Bug 164

Summary: Config calls which take a string can fail silently
Product: ns-3 Reporter: Rajib Bhattacharjea <raj.b>
Component: coreAssignee: Mathieu Lacage <mathieu.lacage>
Status: RESOLVED DUPLICATE    
Severity: normal CC: gjcarneiro, ns-bugs, tjkopena
Priority: P3    
Version: pre-release   
Hardware: All   
OS: All   

Description Rajib Bhattacharjea 2008-04-09 16:34:07 UTC
At the least, they need to output a warning message that says something like "Config couldn't match the string XXX to an (attribute|trace source)".  These kind of output messages are enabled only if logging is enabled; it'd be nice to have the messages that indicate a failure to be output unconditionally.
Comment 1 Mathieu Lacage 2008-04-09 16:45:08 UTC
(In reply to comment #0)
> At the least, they need to output a warning message that says something like
> "Config couldn't match the string XXX to an (attribute|trace source)".  These
> kind of output messages are enabled only if logging is enabled; it'd be nice to
> have the messages that indicate a failure to be output unconditionally.

The whole system works under the assumption that matching failures are not errors: it is impossible to tell the difference between a match failure due to a user typo or misunderstanding and a match failure due to the fact that the user requested a different trace source than the one present in a specific object.
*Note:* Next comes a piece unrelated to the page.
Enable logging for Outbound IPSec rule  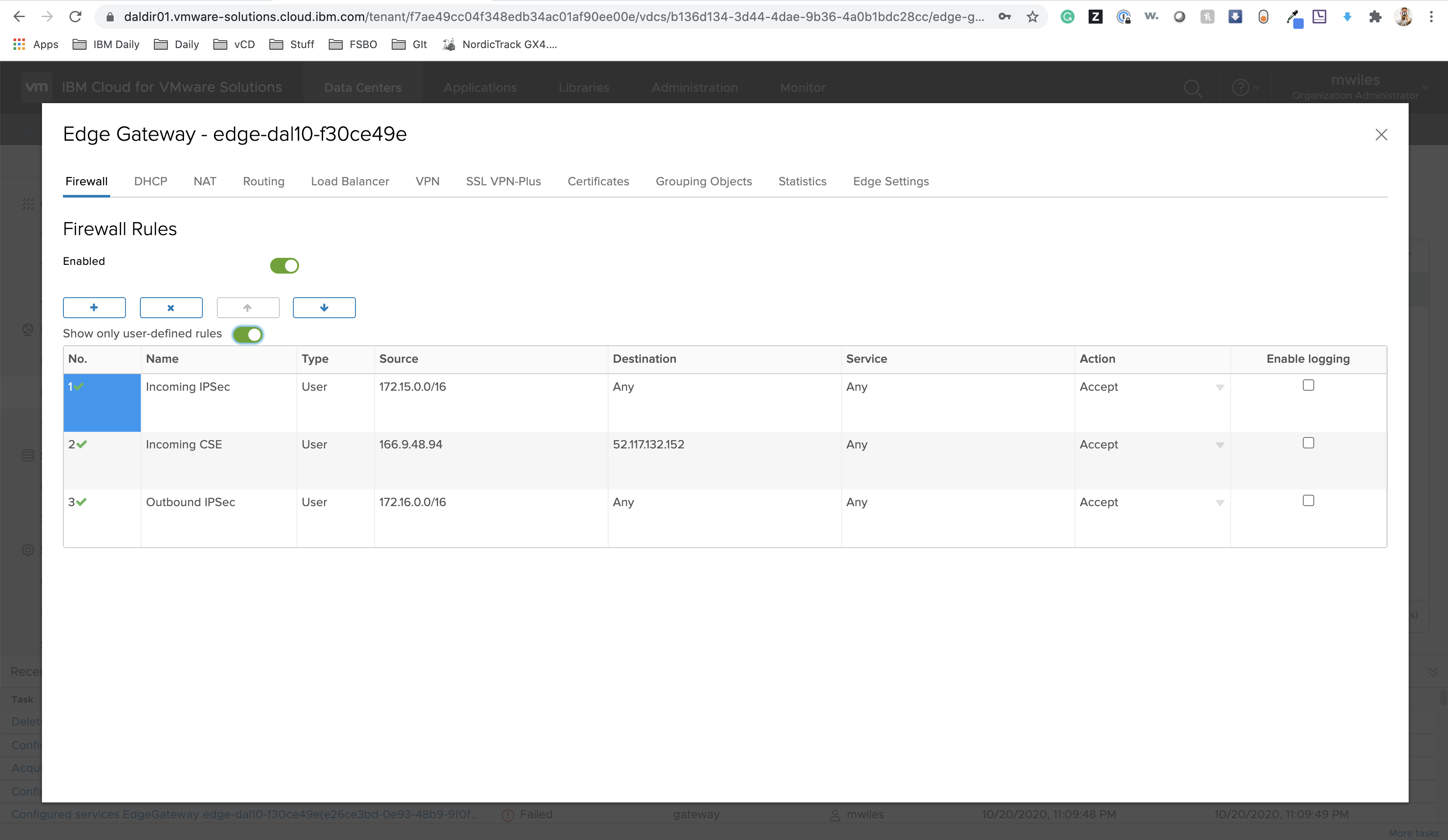[1308, 500]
So, the bottomline is that yes, the current system makes it hard to debug match failures but there is no simple solution to that problem which does not suck. 

What is needed is something which returns a user-understandable report about what matched, what did not match and why and the debugging output is none of that. The hardest part here is first defining precisely the output you want to get. Implementing the error report generation is not especially hard once we have defined that.

Comment 2 Rajib Bhattacharjea 2008-04-09 17:06:14 UTC
(In reply to comment #1)
If a match fails on a certain string, the user should be notified of that.  A failure is a failure...it is then up to the user to then debug and figure out the WHY (does he misunderstand the path, is it a typo, is he asking for wrong attribute/trace source, etc).  I see them as two separate issues.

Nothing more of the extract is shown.